Beijing has tightened export controls on key resources over the past two years. This has left Europe scrambling to secure alternative supply chains as its green and digital transitions accelerate. The deal also aligns with the EU's broader push under the Critical Raw Materials Act to reduce strategic dependencies and secure long‑term industrial resilience.

China's Share of Global Mining in Critical Raw Minerals, Source: Statista (2024)

"What has become clear in the past two years is that we should never be too dependent on other partners when it comes to critical raw materials," Holger Görg at the Kiel Institute for the World Economy, a Germany-based economic research institute, said.

Under the agreement, all tariffs on Australian energy and resources exports to the EU will be permanently eliminated, including those applied to lithium hydroxide, hydrogen, and associated carriers, which had faced duties of up to around 5.5%.

Source: Our World in Data

"Removing all tariffs on resources and critical minerals strengthens Australia's competitiveness and supports predictable, open trade with a key strategic partner," Tania Constable, CEO of the Minerals Council of Australia, said.

European Automakers & Pharmaceuticals Set to Gain

European automakers stand to gain the most visible near-term upside from eliminated vehicle tariffs and the reformed EV tax threshold.

The European Commission projects EU motor vehicle exports could rise by 52%. Germany's premium manufacturers, such as BMW AG (XETRA: BMWG.DE), Mercedes-Benz Group AG (XETRA: MBG.DE), and Porsche AG (XETRA: P911.DE), are positioned to benefit the most.

EU food and beverage companies emerge as equally clear winners. Producers of wine, champagne, cheese, chocolate, and premium spirits gain duty-free access to a high-income, English-speaking market. EU pharmaceutical and chemical companies gain from immediate tariff removal, while industrial equipment manufacturers in Germany, France, and the Netherlands see duties scrapped on day one.

Alongside the FTA, both parties signed a Security and Defense Partnership and launched formal negotiations for Australia's association with Horizon Europe, the world's largest research funding program.

Agriculture Was Most Contentious Issue

The agreement's most contentious aspect is agriculture, where both sides are simultaneously losing the argument domestically. For Australian beef and lamb exporters, the final quotas fell far short of industry expectations.

Under the agreement, the EU will open tariff rate quotas totaling 30,600 tons of beef and 25,000 tons of sheep and goat meat annually, phased in over 10 and 7 years, respectively, representing around 0.5% of EU domestic beef consumption and less than 2% of all Australian beef exports worldwide.
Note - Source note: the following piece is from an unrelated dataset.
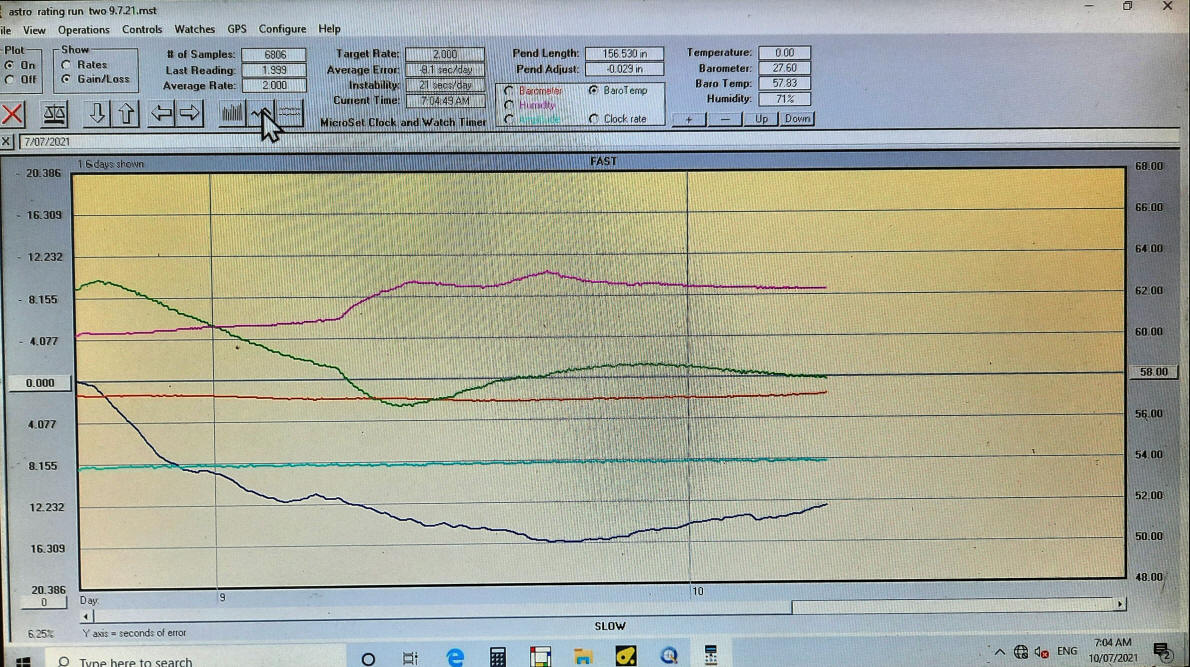Click the left arrow toolbar icon
The height and width of the screenshot is (667, 1190).
[161, 114]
"What the Australian Government has accepted today appears to offer no material change for key agricultural commodities as what the Government rightly rejected in October 2023," Australia's National Farmers Federation said.

European farmers are equally discontented, but for opposite reasons.
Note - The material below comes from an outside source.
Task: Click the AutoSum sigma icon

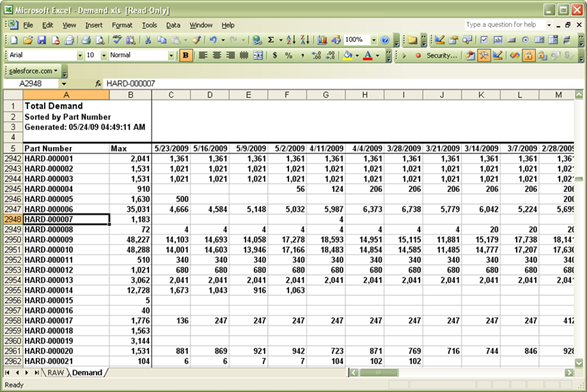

Copa-Cogeca, the EU's influential pan-European farmers' lobby, called the concessions "unacceptable," warning that "European farmers cannot continue to absorb the cost of bilateral trade liberalization without adequate and truly effective safeguards."

Free Trade Reflects Open Trade Among Democracies

The EU–Australia FTA reflects a shared conviction that supply chain resilience and strategic autonomy now rank alongside growth as core trade objectives.
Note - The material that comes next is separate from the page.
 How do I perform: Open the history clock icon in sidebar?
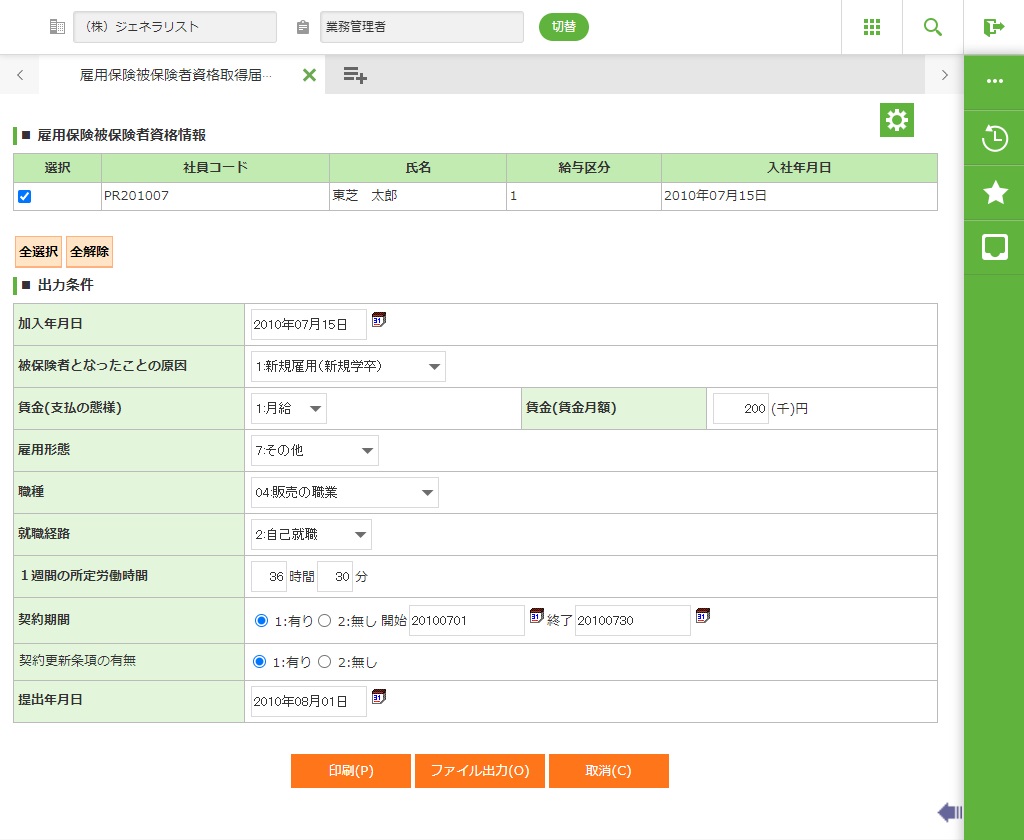(x=994, y=138)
"By finalizing the trade agreement with Australia, we show that cooperation, not protectionism, is the way forward," Karin Karlsbro, Swedish MEP and Renew Europe coordinator for the Committee on Trade, said. "Open trade between democracies is Europe's strongest answer to global uncertainty."

The agreement must still clear the EU Council, European Parliament, and Australian parliamentary processes before entering into force. This process could take at least one to two years, and it isn't guaranteed.

The EU–Mercosur trade agreement is still undergoing judicial review. The European Parliament referred the deal to the European Court of Justice to assess whether it complies with the EU Treaties.

If approved, the Australia deal would mark one of the EU's most strategically aligned trade partnerships in the Indo‑Pacific, reinforcing a shift toward values‑based economic alliances.